The Faraday Institution, a body bringing together battery researchers at seven English universities, has suggested the technology could revolutionise life for people who are off grids, or on weak grids. Many communities in poor countries depend on expensive and unreliable diesel generators.
A combination of cheap, clean renewable energy – backed up by increasingly cheap batteries – could bring some of the world’s 800 million people without power into the light.
The institution, which has so far focused on batteries for cars, last month announced a research project into replacing some 25 million fossil-fuel generators in the global south. That could stop 100 million tonnes of carbon getting into the atmosphere a year. But the aim is not just to stave off the climate emergency, it is to end outages costing Africans alone up to 2% of their GDP every year.
Closer to home some businesses are also looking to invest in on-site batteries to power their facilities to smooth out their power costs. A hotel in Edinburgh, a Premier Inn, last summer unveiled proposals for a 100-kilowatt battery last year. It said the new facility would save but £20,000 a year.
Late last month, an expansion to Europe’s biggest battery farm, in Wiltshire, was announced.
So how many super batteries will Scotland have? That, McQuade said, is an interesting question. She did not answer but stressed that demand for electricity was going to boom as Scotland moves to net zero by 2045. And with power exports set to boom, the country will want to make sure it does not let any turbines spin for no good reason.
There is big money in that wind.
Lighting the way ahead
Scottish mobile electricity generation giant Aggreko is spearheading efforts to get develop mobile renewable energy.
The company’s Dumbarton factory has started making portable batteries to supplement and replace traditional generators.
Aggreko specialises in providing off-grid electricity for everything from remote mines and disaster zones to music festivals and sports events, such as this summer’s (still planned) Tokyo’s Olympics.
Normally its sets up diesel generators in shipping containers. Now it is looking at providing batteries that can either be powered up by renewable energy in advance or used in conjunction with kit like solar panels or small wind turbines.
Aine Finlayson, the company’s head of manufacturing, explained: “Traditionally we would have containerized thermal engines to generate power when you don’t have access to the grid.
What you are going to find we will have some battery and some thermal.
“You can use the batteries to balance the engine, increasingly its efficiency and reducing its carbon footprint.
“But also, more and more, as we go we can connect in to wind and solar.
“So we are delivering building blocks that can can talk to each other.
“That means that when the wind stops blowing batteries can kick in and when batteries are depleted, thermal can work.”
Ms Finlayson said much of the early work abroad involved batteries and some thermal power backing up solar panels.
Aggreko has already supplied such building blocks to a mine complex in Mali, in west Africa. The power plant, at remote Syama, saves 40% off the cost of electricity and reduces carbon by 20%.
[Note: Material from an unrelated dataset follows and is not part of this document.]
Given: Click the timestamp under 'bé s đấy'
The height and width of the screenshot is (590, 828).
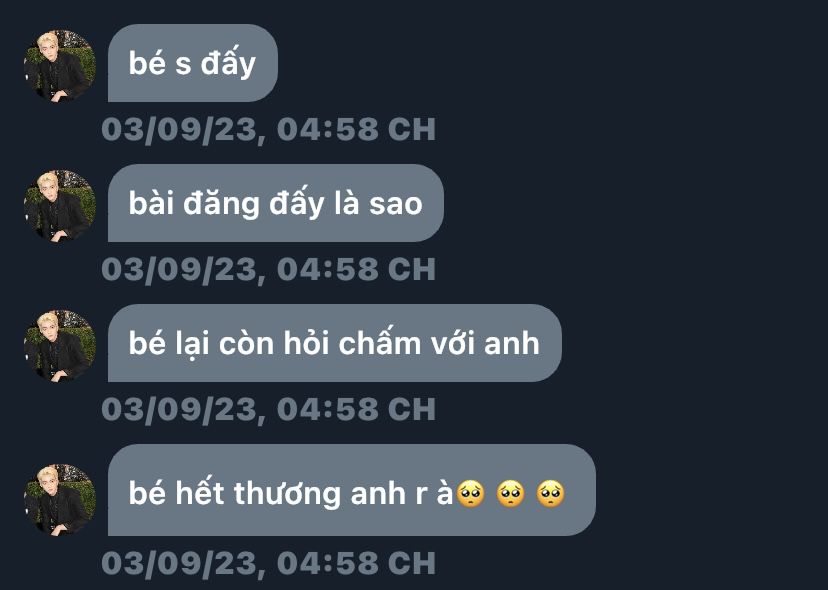Looking at the screenshot, I should point(268,129).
Ms Finlayson said that customers wanted to demonstrate that they were trying to reduce their carbon footprint.
Technologically, she said the main thing was that a battery had the ability to kick in instantaneously, to ensure reliability.
In poorer countries, blackouts and power frequency changes can cause serious problems for mining, manufacturing and public services.
ScottishPower is already looking to build batteries to ensure domestic supplies are maintained when the wind does not blow. International agencies such as the World Bank are eager to support power storage in developing countries with less sophisticated grids but potential supplies of green wind or solar power.
Mali, in the Sahel, has a ready supply of sunshine in the way that Scotland has wind. It is currently developing huge solar panel farms.
But it will need battery technology to make sure it can keep round-the-clock, round-the-year output.
Governments are not just looking to electrify homes – they want to develop light industry, such as food processing, and support agriculture with, for example, electric-power irrigation or well pumps.